:: SOURCE DATA

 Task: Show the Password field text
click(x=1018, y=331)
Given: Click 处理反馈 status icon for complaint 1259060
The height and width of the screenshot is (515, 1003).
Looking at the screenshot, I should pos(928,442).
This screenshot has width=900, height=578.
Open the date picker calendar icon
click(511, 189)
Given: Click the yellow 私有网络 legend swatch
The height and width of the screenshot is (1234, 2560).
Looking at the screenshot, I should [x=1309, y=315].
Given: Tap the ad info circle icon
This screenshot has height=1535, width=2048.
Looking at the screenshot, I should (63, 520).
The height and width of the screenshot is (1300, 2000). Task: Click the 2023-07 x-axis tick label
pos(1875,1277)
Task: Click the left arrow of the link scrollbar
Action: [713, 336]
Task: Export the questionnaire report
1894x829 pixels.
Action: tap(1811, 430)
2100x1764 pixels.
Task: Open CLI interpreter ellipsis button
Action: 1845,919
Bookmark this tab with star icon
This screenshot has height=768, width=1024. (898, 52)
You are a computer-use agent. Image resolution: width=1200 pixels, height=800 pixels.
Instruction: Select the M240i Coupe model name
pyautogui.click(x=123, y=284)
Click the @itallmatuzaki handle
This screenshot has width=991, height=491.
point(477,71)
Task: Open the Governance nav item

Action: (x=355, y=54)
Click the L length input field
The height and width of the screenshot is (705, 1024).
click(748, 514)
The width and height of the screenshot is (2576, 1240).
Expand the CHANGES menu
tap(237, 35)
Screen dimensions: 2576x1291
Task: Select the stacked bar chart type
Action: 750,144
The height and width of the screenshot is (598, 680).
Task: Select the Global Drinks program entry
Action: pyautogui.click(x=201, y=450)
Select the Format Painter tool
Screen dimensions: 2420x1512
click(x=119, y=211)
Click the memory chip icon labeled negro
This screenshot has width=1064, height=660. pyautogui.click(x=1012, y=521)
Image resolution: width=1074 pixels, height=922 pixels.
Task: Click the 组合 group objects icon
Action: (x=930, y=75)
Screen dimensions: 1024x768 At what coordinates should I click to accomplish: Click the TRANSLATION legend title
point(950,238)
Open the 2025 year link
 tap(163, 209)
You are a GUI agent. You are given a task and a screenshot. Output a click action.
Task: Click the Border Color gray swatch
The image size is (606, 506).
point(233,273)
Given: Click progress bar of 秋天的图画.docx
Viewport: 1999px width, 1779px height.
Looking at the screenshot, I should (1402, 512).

::::

Copy verbatim every line from the one containing "Given: Click the yellow 私有网络 legend swatch" down to the one containing "Looking at the screenshot, I should (63, 520).", including both of those lines.

◆ **FINAL RESULT**
Given: Click the yellow 私有网络 legend swatch
The height and width of the screenshot is (1234, 2560).
Looking at the screenshot, I should [x=1309, y=315].
Given: Tap the ad info circle icon
This screenshot has height=1535, width=2048.
Looking at the screenshot, I should (63, 520).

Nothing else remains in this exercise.